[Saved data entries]
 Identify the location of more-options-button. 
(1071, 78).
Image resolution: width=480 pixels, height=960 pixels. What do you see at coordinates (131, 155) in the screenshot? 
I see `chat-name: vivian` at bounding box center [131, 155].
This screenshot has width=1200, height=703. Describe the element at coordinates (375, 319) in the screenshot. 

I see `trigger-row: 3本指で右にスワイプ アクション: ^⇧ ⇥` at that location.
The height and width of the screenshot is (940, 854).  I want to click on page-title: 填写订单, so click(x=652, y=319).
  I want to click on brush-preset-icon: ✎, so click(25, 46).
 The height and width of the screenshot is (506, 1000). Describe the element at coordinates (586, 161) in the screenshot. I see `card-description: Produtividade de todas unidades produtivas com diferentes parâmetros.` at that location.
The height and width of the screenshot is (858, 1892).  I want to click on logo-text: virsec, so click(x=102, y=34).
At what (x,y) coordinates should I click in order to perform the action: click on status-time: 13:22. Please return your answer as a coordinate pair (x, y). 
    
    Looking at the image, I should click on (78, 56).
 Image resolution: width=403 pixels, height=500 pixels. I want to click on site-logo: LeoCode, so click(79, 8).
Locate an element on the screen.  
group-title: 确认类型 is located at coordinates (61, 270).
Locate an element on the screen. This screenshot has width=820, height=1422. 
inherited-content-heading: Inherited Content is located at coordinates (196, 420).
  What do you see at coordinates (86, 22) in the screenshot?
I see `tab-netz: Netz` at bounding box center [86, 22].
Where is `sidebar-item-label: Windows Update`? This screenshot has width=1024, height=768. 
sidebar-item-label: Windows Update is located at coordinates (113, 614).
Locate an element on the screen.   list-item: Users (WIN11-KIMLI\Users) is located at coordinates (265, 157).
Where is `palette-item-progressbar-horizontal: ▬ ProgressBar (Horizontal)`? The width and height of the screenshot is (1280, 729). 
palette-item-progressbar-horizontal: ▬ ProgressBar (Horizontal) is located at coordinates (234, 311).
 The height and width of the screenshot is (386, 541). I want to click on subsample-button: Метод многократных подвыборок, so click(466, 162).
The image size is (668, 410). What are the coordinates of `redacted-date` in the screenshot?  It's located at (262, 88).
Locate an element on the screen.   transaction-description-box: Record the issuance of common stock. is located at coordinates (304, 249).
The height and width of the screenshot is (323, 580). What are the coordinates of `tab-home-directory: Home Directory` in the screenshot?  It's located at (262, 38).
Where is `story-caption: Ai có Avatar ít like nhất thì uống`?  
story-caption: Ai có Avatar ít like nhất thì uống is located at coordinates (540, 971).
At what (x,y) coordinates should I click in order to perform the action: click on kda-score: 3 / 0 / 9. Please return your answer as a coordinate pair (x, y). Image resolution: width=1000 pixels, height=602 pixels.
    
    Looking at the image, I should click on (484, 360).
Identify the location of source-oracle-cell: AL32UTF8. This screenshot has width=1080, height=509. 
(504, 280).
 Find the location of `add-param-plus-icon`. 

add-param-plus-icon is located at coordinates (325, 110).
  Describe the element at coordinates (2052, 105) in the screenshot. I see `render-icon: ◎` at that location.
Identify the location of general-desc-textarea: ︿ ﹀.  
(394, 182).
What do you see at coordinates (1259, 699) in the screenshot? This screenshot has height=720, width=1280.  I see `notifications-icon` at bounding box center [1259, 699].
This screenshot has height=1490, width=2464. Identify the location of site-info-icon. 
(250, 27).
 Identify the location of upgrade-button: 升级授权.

TASK DIRECTIONS:
Recast the records from the line with "is (1280, 729)." up to and including the line with "coordinates (234, 311)." as a two-column CSV with the columns input and output. Give one row for each record and its answer, with each field quoted and line breaks turned into spaces.

ANSWER BOX:
input,output
"Where is `palette-item-progressbar-horizontal: ▬ ProgressBar (Horizontal)`? The width and height of the screenshot is (1280, 729).","palette-item-progressbar-horizontal: ▬ ProgressBar (Horizontal) is located at coordinates (234, 311)."